Turning now to the drawings, FIG. 1 is a diagrammatic view of a gripper control for a resilient sheet gripper disposed on a concentrically mounted gripper shaft 5, the control being provided by an asymmetrical four-pivot mechanism A, B, C, D. A gripper finger 1 constitutes one link of the mechanism and is arranged so that the gripper is closed perpendicularly to the sheet surface by positive actuation. Control of the gripper movement, as can be seen in FIG. 2, is by way of a long lever arm C, D and by way of a short lever arm A, B which first raises the gripper perpendicularly, but then, as it rotates, it pivots a gripper tip 2 of the finger 1 off the sheet. It is understood that the function of the long lever arm C, D could equally be served by a rectilinear guide at C.

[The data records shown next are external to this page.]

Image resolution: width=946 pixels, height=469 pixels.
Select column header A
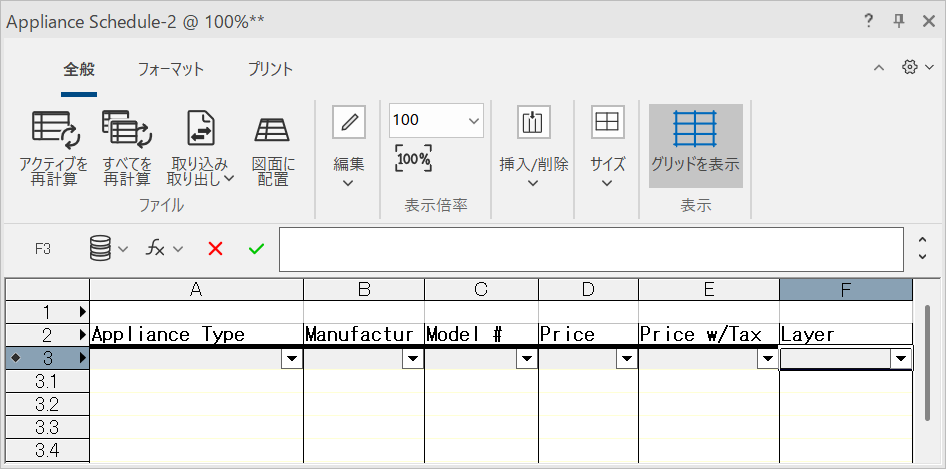pyautogui.click(x=196, y=290)
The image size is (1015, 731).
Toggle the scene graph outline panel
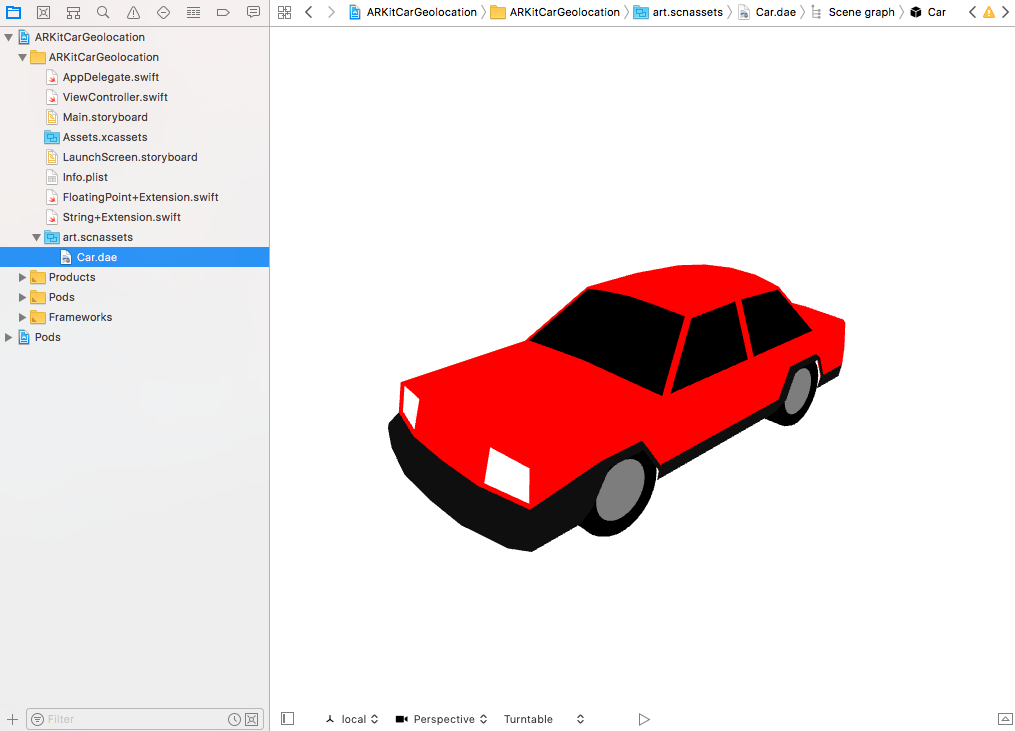pyautogui.click(x=288, y=719)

FIGS. 3 and 4 show a gripper shaft 5 mounted by means of an eccentric pin 27, A being the center of the bearing and A' being the center of the gripper shaft 5. Such an arrangement is one way to allow the length of lever arm A, B to be shortened without the need for a thinner gripper shaft 5, further allowing the tip 2 to be more quickly pivoted away from the sheet, enhancing performance at relatively high press speeds.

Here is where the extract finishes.